The first time Walker drove on a call was as a volunteer. “I had to pick up the ambulance at the fire station,” he recalls, “then meet my partner on the way.”
“The ride didn’t feel right. I finally realized it was because my knees were shaking so badly, my foot kept bouncing on the accelerator. I had to pull over and calm myself down.”
When the labor laws changed in 1981, Walker volunteered on the fire side. He tried, unsuccessfully, to attend fire and paramedic schools at the same time. “Eventually, I had to choose one. I picked paramedic because it was easier to get hired for EMS. Besides, I figured I could come back to fire later.”
EMS on the streets and in the air
Bart’s first job as a paramedic in 1981, was in rural Baker County – about 20 miles west of Jacksonville. “You had to learn really fast because there was only one ambulance on duty for the entire county. If they needed a backup, they had to call people from home.”
Walker says his first save as a medic was characteristic of the era’s hands-on interventions.
“I was in the back with a gentleman complaining of chest pain. All of a sudden he said, ‘I don’t feel so good’ and went into V-fib. Back then, the treatment of choice was a precordial thump. I whacked him twice and converted him. It scared the heck out of me, but he walked out of the hospital intact a couple of days later.”
In 1983, Walker added a part-time job with Life Flight, an aviation service out of Baptist Medical Center in Jacksonville. “That introduced me to what’s now called critical care,” he says. “I learned a lot working with nurses and physicians in the hospital. It really helped my career.”
That career would feature not one but two moves to Marion County – an hour-and-a-half south of Jacksonville.
Keeping the ‘E’ in EMS
Walker says Marion County was like “the wild, wild West” when he started there in 1985. “Even though it was mostly rural, there was so much going on. It’s 1,600 square miles with a national forest and all kinds of trails – hiking, biking, horse and ATV. I kind of got into the world of technical rescue – extrication and things like that.”
Walker left Marion in 1993 to teach paramedicine in St. John’s County, then returned for good in ’98. Today, the 57-year-old father of three is a division chief for Marion County Fire Rescue. He’s particularly proud of a call his department handled two years ago.

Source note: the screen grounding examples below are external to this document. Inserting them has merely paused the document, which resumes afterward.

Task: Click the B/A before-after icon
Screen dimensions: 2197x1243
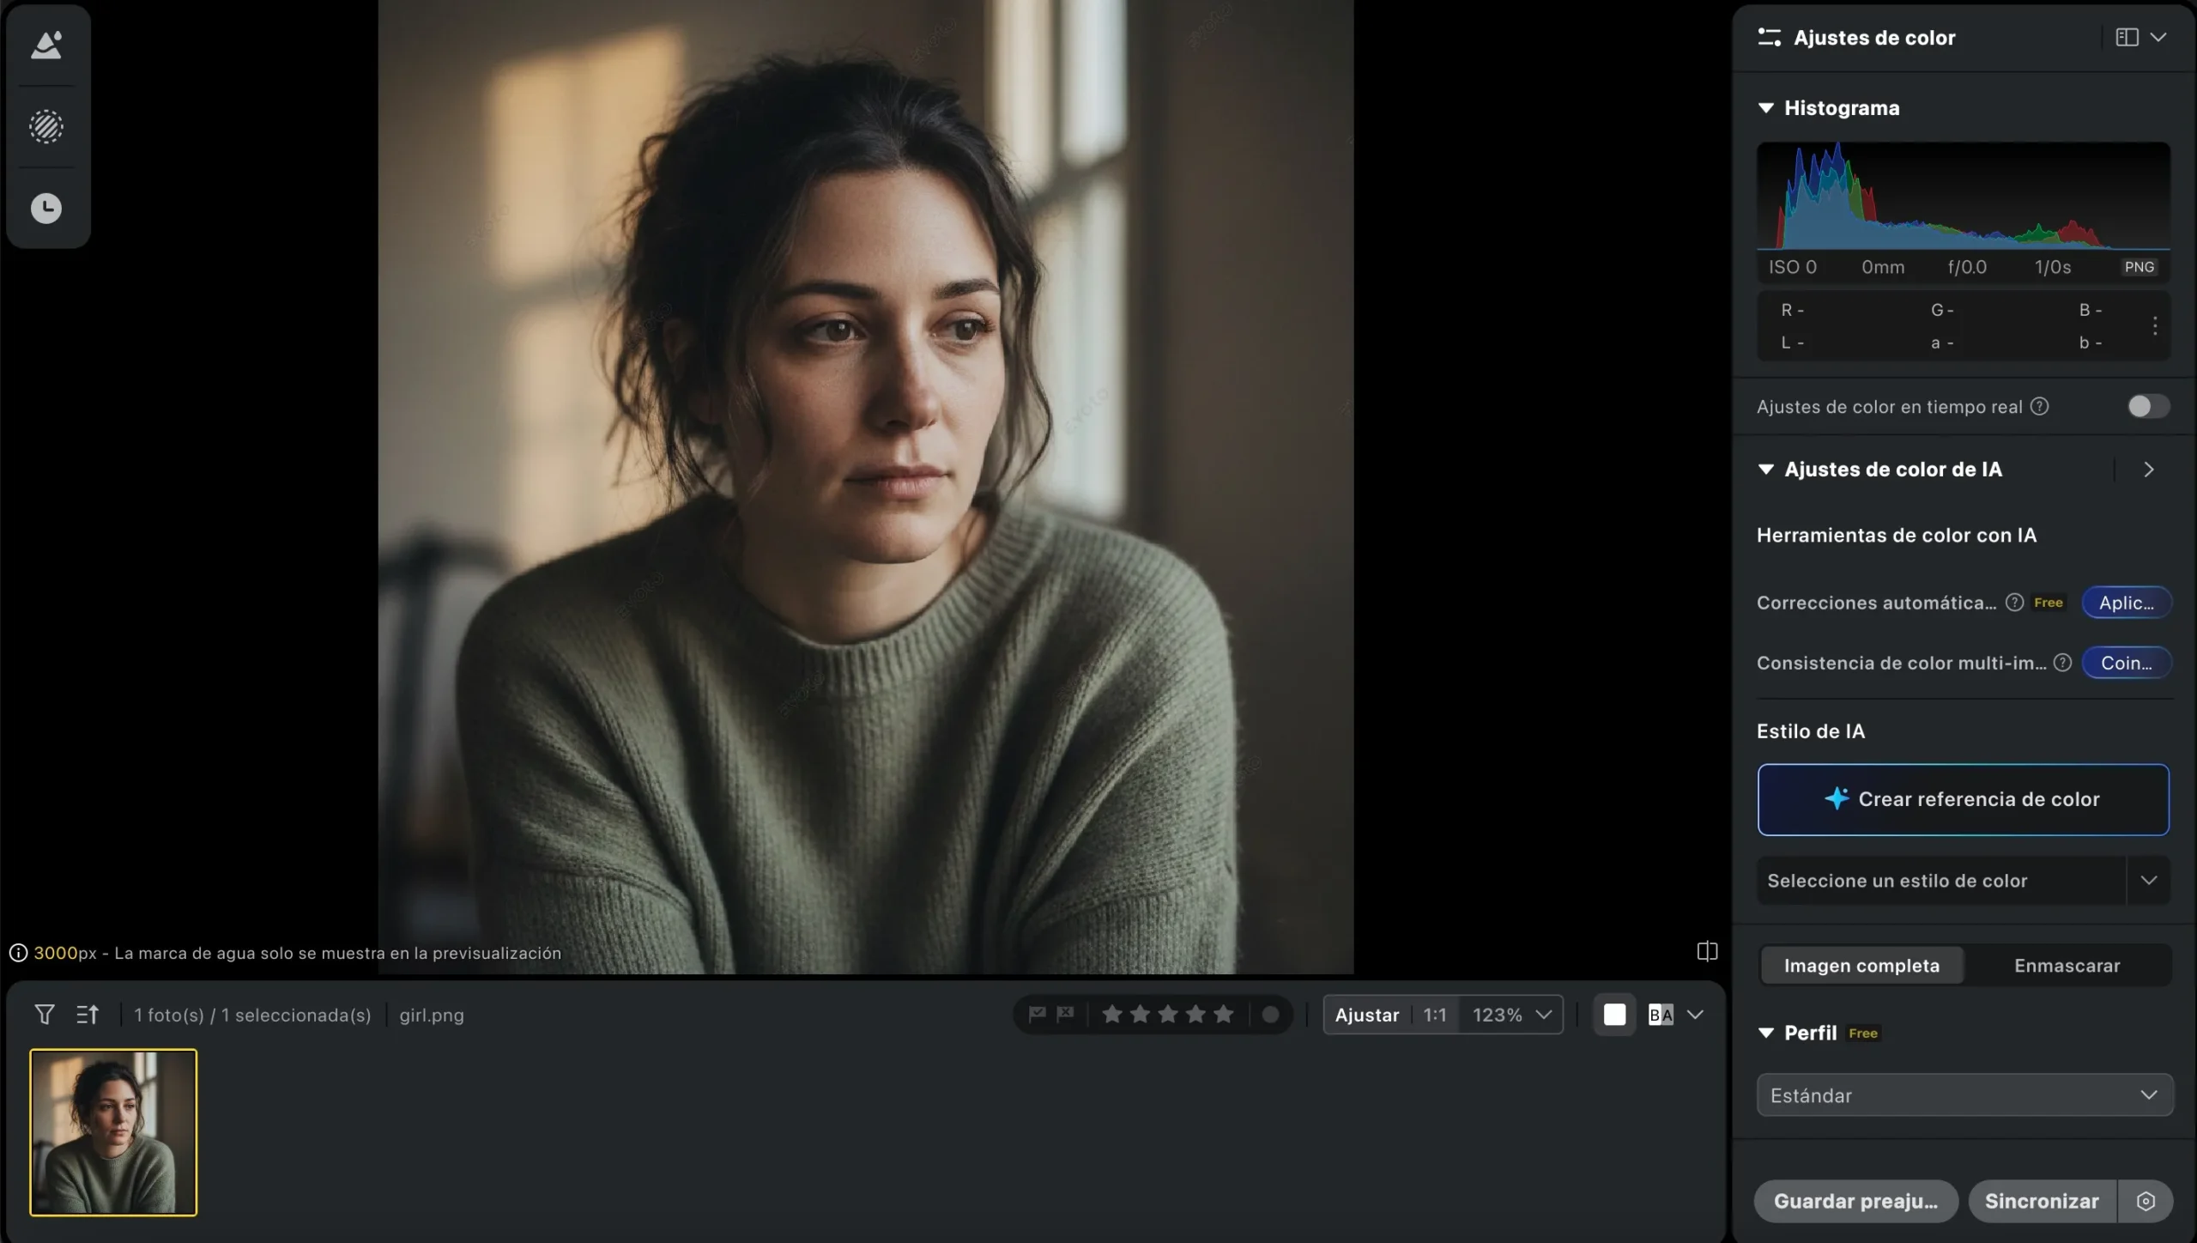Action: [x=1661, y=1015]
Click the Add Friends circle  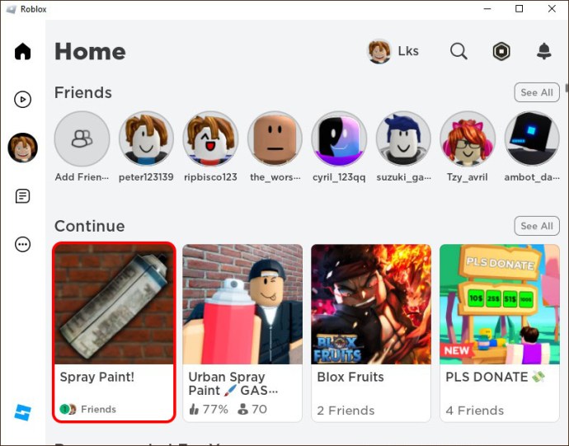(x=82, y=138)
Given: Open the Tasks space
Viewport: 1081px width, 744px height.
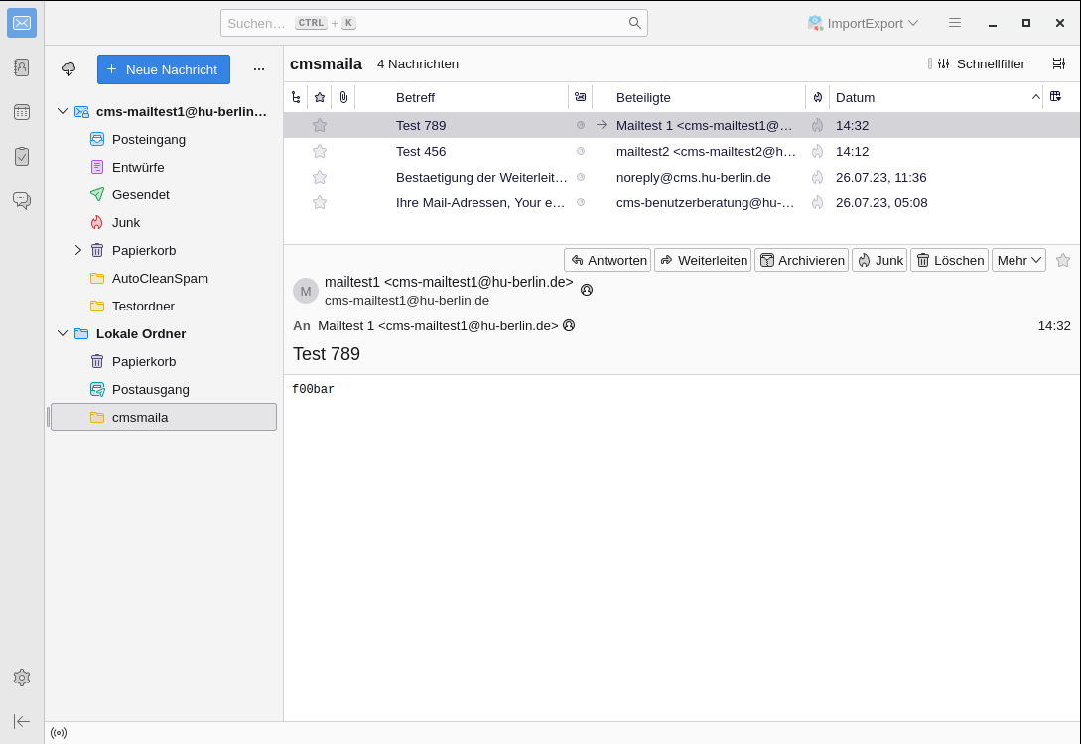Looking at the screenshot, I should (22, 156).
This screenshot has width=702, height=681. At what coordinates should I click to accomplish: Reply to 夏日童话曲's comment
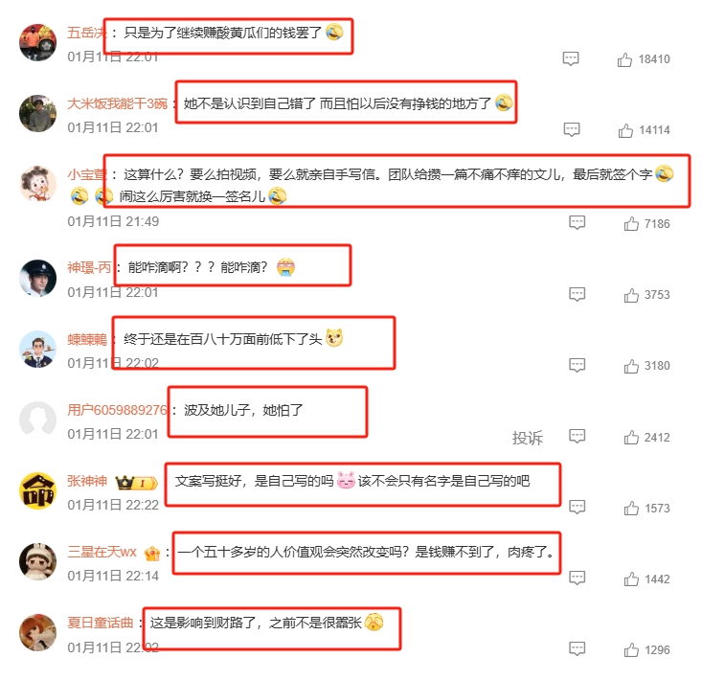[x=577, y=648]
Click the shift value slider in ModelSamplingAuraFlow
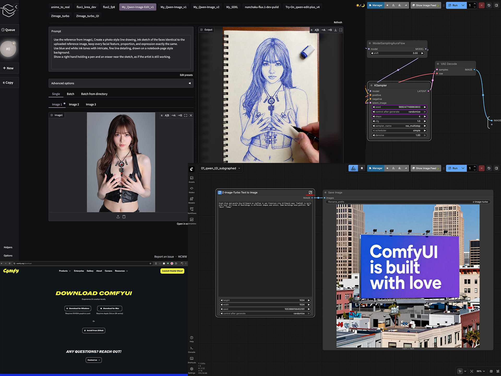Screen dimensions: 501x376 [397, 53]
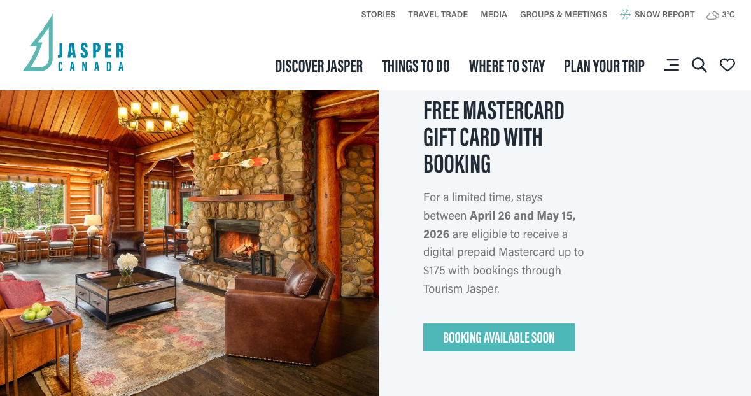Open the Things To Do menu

(416, 66)
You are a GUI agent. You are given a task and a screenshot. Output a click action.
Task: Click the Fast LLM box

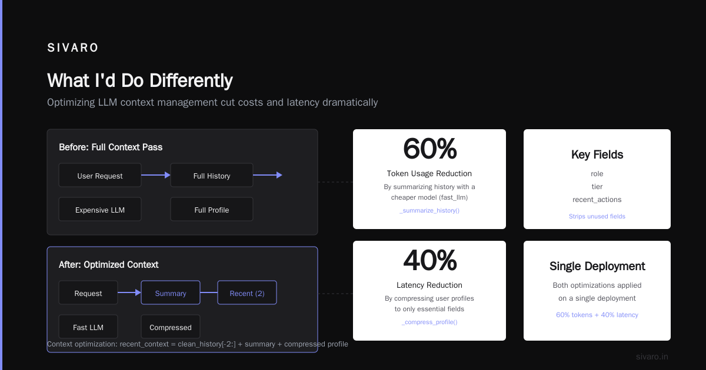coord(88,327)
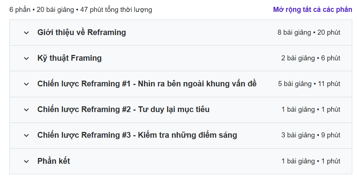This screenshot has height=184, width=357.
Task: Expand chevron next to Kỹ thuật Framing
Action: (26, 59)
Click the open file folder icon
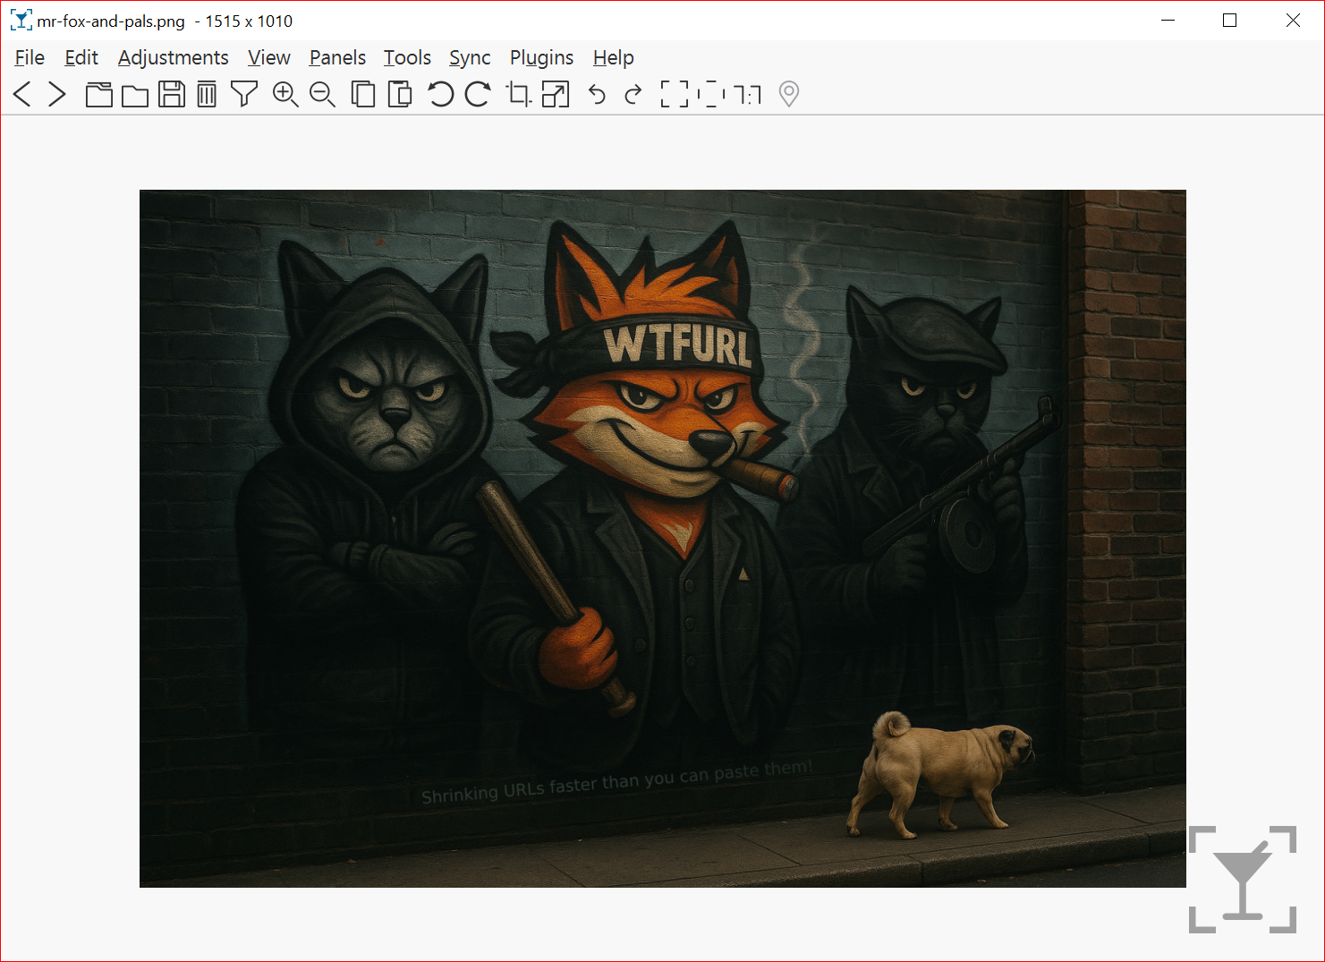 (135, 95)
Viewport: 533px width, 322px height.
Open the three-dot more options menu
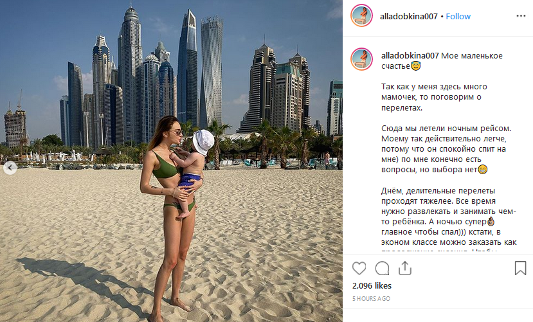[521, 16]
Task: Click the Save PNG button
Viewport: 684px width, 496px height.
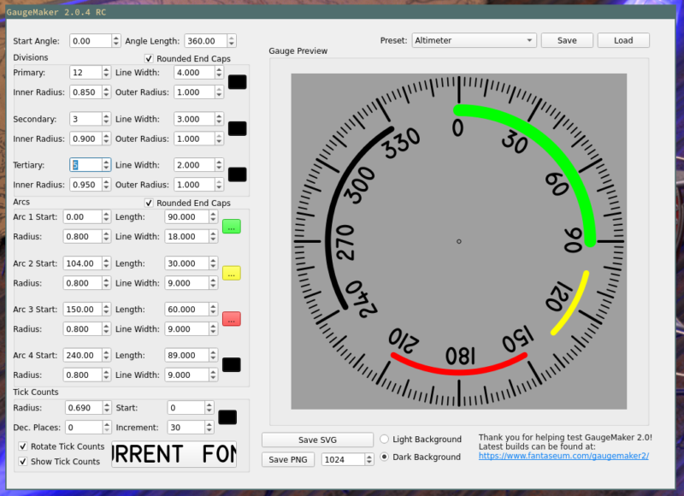Action: click(x=287, y=459)
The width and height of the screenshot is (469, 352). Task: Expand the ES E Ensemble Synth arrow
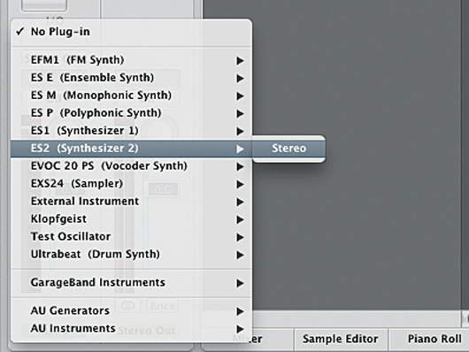click(240, 78)
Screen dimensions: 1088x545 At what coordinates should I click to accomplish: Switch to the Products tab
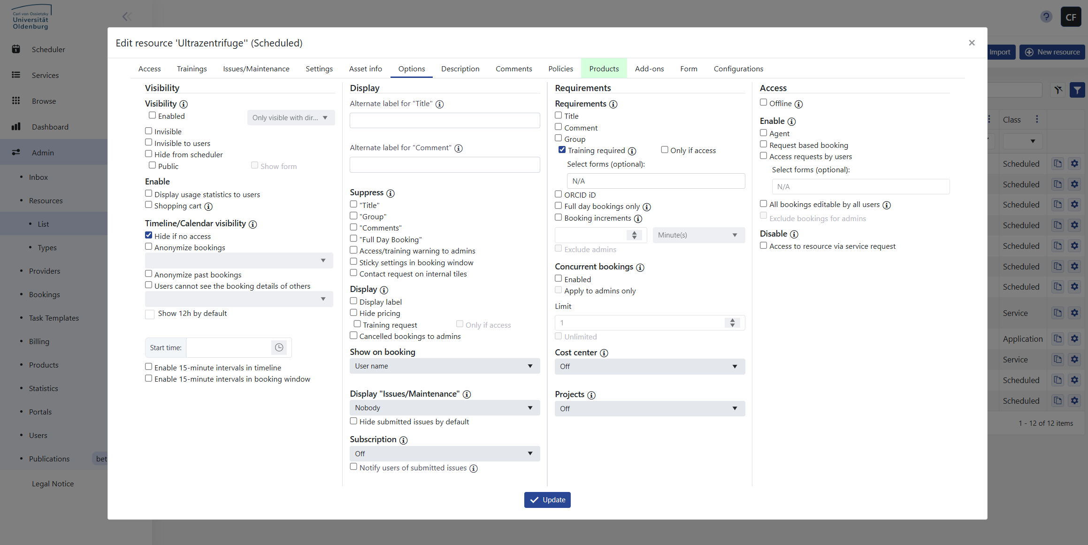[x=604, y=69]
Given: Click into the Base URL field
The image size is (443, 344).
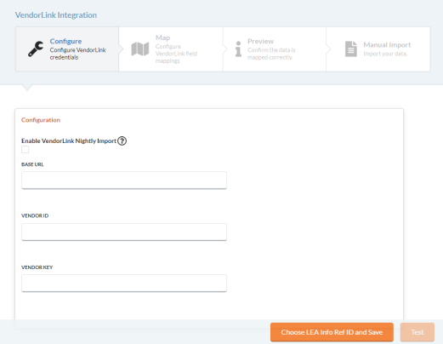Looking at the screenshot, I should coord(124,180).
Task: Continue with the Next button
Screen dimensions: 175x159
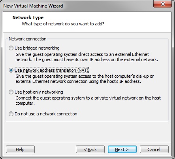Action: point(122,149)
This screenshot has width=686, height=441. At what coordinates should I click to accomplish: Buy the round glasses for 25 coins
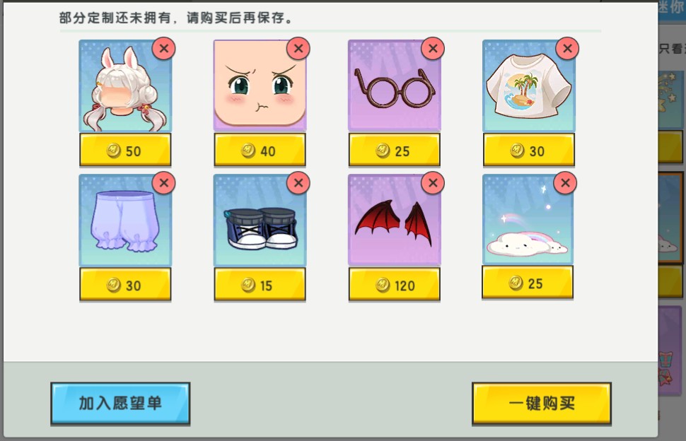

“We have this park in a remote location with a freshwater lake. During a group outing, a woman was walking through the water and felt something brush her leg. She reached down and pulled out a four-year-old boy.
“Somebody called 9-1-1 while a couple of bystanders started CPR. We got there in 14 minutes and found the child breathing but unresponsive. He was transported by helicopter to what would now be called a trauma center.
“By day three of his stay, they weren’t giving him much hope and were talking about turning off machines. Then he suddenly made a huge improvement. He was discharged to a rehab center two weeks later with only a minor speech deficit.”
Walker praises bystanders for starting CPR and activating EMS for that near drowning, but also believes the public needs a better understanding of what 9-1-1 isn’t.
“Some folks think we’re the answer to everything. We’re not. Responding to a routine headache, for example, just ties up units unnecessarily. I think it’s up to us to get out into the community and clarify our mission.
“In the end, whether we’re working interfacility or 9-1-1, we’re here to help people when they need us.”
Makes as much sense as it would have 40 years ago.